[EXCERPT PROVIDED]:
+===+

Truth or Consequences

truth or consequences

I imagine that very few of those who read this blog will remember the old radio show by this title. Here’s how Wikipedia describes it:

On the show, contestants received roughly two seconds to answer a trivia question correctly (usually an off-the-wall question that no one would be able to answer correctly, or a bad joke) before “Beulah the Buzzer” sounded (in the rare occasion that the contestant answered the question correctly before Beulah was heard, the question inevitably had two or even three parts). If the contestant could not complete the “Truth” portion, there would be “Consequences,” usually a zany and embarrassing stunt. From the start, most contestants preferred to answer the question wrong in order to perform the stunt. Said Edwards, “Most of the American people are darned good sports.”

I only wish that the game of truth were such a light-hearted sport today. The Guardian, now an increasingly important source of news for me, ran a story today about Roger Stone, one of Trump’s early supporters, entitled “Trump ally Roger Stone: Americans can now choose ‘alternative’ truths.” Referring to the Kennedy assassination, Stone argues that there is now much disbelief about the “official” explanation and, consequently “… there can be a choice over the truth?”

Here’s where we start to get into deep trouble. There are only two forms of truth, brute facts that are exact replicas of reality, and self-consistent truths, like 2 + 2 always equals 4. Everything else is opinion in one form or another. Opinions are assertions about reality that are not or cannot be grounded with indisputable evidence. Scientific facts are an exception. They are very carefully constructed opinions, based on a rigorous methodology, that we have come to accept as valid statements about how the material world works. They are the opinions of the scientists that applied the method and interpreted the results, and can be superseded by better opinions in the future. Social scientific facts lack the same rigor.

Truths are statements that should or must be taken into account in our actions if actors of all sorts want their intentions to become truly satisfied. Truths become embodied in the brain as beliefs, the grounds on with an actor plots whatever actions are to be taken in any particular case. If I fail to believe that 2 + 2 = 4, I will be unable to balance my checkbook and may overdraw my account. If a UPS driver believes I live at 19 Main Street in Lexington, MA (I do not), I will not get my long-awaited package.

+===+

[TASK DIRECTIONS]: List every person the blog post on truth mentions by name.

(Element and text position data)
+===+

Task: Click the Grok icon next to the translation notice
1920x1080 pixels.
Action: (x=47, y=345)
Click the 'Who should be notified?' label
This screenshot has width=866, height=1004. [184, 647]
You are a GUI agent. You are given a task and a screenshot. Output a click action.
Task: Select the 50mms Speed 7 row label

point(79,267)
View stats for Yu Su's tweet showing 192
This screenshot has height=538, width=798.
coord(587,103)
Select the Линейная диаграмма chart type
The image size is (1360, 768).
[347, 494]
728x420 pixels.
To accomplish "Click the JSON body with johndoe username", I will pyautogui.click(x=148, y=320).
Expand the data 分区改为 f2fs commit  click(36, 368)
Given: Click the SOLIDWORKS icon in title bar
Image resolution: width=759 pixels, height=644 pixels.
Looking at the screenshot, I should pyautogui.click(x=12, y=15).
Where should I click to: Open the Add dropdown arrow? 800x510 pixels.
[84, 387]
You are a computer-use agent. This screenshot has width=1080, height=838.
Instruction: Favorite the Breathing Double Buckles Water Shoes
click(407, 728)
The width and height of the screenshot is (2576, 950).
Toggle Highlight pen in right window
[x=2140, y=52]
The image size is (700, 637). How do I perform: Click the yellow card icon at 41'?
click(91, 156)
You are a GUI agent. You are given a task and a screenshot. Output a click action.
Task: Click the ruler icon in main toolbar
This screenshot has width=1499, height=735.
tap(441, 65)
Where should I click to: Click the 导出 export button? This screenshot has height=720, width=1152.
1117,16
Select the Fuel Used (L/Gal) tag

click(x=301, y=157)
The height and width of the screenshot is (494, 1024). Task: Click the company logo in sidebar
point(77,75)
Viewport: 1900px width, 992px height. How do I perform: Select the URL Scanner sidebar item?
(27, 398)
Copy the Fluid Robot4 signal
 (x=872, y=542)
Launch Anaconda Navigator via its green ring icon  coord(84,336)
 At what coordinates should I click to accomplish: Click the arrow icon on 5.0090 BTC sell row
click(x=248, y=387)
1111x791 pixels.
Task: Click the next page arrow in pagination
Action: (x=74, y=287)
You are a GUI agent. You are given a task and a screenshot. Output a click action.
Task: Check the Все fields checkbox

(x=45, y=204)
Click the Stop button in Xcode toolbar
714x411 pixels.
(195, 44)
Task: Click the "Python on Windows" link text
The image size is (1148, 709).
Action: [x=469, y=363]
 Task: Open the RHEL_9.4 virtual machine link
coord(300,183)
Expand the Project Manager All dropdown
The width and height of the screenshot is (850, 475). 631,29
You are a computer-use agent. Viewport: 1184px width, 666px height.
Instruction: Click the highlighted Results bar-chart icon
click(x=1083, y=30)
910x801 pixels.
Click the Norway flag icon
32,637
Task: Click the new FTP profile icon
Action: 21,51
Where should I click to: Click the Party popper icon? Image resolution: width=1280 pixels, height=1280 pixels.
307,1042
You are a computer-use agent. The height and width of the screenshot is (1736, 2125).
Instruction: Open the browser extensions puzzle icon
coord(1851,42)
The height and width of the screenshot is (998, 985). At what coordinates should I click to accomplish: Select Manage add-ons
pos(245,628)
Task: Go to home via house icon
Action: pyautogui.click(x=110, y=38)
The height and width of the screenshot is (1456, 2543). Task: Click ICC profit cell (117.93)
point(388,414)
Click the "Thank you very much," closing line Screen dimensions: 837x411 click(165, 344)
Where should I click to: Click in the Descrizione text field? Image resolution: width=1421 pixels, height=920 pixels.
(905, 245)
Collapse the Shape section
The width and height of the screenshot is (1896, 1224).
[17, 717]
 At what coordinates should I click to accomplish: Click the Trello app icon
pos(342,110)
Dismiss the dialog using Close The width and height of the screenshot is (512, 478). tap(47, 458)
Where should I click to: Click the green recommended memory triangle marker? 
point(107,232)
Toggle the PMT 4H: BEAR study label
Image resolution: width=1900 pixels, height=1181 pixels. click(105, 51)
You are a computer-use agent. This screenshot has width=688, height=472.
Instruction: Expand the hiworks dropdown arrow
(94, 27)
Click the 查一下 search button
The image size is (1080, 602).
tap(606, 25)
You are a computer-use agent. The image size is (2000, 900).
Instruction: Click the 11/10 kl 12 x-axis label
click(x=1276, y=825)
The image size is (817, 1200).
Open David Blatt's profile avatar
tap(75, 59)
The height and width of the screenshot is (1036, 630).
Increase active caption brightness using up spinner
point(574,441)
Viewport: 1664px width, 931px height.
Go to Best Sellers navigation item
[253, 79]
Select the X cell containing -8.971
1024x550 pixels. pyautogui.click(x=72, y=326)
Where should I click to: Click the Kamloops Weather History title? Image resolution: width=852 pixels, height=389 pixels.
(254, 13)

+===+

[TASK ANSWER]: Edwards, Roger Stone, Trump, Kennedy